OpenAlpaca is a 7 billion parameter instruction-following model developed by Yixuan Su, Tian Lan, and Deng Cai. It is built upon the OpenLLaMA architecture, specifically fine-tuned from the open_llama_7b_700bt_preview model, which was trained on 700 billion tokens. The primary goal of OpenAlpaca is to provide a fully open-source and permissively licensed alternative for instruction-following tasks.

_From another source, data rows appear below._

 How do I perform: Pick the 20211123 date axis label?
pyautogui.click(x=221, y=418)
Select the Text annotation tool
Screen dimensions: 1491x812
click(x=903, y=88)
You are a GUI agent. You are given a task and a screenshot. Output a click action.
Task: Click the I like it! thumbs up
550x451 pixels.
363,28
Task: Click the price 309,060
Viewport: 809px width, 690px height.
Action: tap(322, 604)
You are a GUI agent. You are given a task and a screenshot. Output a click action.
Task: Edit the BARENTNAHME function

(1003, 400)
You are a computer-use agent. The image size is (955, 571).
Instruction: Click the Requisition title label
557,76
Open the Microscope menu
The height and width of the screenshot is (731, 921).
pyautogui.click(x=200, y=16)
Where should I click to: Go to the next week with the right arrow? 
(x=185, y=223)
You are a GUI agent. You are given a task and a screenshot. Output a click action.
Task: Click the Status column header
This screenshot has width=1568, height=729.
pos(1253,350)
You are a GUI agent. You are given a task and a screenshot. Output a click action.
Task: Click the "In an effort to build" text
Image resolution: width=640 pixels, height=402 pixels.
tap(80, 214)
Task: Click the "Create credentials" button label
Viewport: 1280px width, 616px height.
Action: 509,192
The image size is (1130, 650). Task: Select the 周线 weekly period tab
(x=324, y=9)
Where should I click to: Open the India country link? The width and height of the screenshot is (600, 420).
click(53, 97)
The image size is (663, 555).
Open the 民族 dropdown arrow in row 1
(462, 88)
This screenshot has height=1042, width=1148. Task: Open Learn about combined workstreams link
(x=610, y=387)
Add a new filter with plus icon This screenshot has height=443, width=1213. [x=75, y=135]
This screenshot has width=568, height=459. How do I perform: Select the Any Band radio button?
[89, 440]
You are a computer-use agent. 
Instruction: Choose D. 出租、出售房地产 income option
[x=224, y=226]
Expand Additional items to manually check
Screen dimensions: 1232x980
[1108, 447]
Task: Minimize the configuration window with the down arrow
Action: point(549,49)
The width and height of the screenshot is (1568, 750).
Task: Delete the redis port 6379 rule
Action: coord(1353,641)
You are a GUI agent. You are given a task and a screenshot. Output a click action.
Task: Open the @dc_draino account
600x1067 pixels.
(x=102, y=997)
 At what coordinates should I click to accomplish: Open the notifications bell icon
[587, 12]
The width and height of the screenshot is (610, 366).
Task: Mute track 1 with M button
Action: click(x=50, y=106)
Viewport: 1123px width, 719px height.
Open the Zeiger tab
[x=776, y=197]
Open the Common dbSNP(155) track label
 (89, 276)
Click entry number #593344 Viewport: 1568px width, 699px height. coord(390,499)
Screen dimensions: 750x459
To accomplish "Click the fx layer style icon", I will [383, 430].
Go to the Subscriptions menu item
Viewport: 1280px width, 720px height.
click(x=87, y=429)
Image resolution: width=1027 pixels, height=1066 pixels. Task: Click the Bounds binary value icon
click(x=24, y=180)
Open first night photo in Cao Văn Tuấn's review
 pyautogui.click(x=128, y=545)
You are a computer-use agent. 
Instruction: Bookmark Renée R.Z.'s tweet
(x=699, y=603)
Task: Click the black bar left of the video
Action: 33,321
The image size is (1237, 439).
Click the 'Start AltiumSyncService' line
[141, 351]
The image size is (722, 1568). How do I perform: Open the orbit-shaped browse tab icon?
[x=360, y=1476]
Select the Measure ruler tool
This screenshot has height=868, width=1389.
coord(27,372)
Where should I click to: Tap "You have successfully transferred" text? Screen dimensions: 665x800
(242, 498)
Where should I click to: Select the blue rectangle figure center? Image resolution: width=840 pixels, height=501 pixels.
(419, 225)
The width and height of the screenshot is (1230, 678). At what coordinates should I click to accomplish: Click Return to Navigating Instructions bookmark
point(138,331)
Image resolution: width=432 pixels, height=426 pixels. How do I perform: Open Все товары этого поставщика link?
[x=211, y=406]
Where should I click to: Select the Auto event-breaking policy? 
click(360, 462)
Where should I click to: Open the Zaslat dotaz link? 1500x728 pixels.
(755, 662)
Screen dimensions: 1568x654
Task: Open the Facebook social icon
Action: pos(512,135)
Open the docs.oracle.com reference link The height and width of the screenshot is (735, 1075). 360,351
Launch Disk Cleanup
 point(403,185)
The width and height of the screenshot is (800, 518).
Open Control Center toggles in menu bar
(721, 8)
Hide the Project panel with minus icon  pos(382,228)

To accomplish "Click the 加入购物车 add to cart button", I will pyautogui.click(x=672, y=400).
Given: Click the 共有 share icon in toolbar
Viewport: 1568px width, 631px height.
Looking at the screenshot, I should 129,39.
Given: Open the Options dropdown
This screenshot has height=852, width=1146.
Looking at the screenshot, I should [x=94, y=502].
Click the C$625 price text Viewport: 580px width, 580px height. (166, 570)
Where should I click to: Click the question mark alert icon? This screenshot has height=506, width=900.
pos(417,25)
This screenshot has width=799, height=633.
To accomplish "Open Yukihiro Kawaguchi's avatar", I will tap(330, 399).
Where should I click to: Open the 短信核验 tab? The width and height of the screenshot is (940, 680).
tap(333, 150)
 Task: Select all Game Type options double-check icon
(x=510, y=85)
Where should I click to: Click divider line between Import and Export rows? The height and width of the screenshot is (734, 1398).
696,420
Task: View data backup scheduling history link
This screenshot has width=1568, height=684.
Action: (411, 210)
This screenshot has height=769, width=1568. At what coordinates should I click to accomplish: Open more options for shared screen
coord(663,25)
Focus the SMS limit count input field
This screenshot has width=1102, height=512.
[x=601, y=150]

Key Capabilities & Training:

  • Instruction Following: Designed to accurately follow human instructions, making it suitable for various NLP tasks.
  • Base Model: Utilizes the OpenLLaMA 7B model as its foundation, ensuring a robust and well-trained starting point.
  • Training Data: Fine-tuned on the Databricks Dolly 15k dataset, a high-quality, human-generated instruction-following corpus.
  • Efficient Training: The model was trained efficiently on 8 x A100 (40G) GPUs, completing the process in approximately 30 minutes.
  • Context Length: Supports a maximum input length of 1024 tokens during training, with a general context length of 4096 tokens.

Licensing & Usage:

OpenAlpaca is released under the Apache 2.0 license, allowing for free use in both academic research and commercial applications. This permissive licensing makes it an accessible option for developers and researchers looking for open-source LLMs.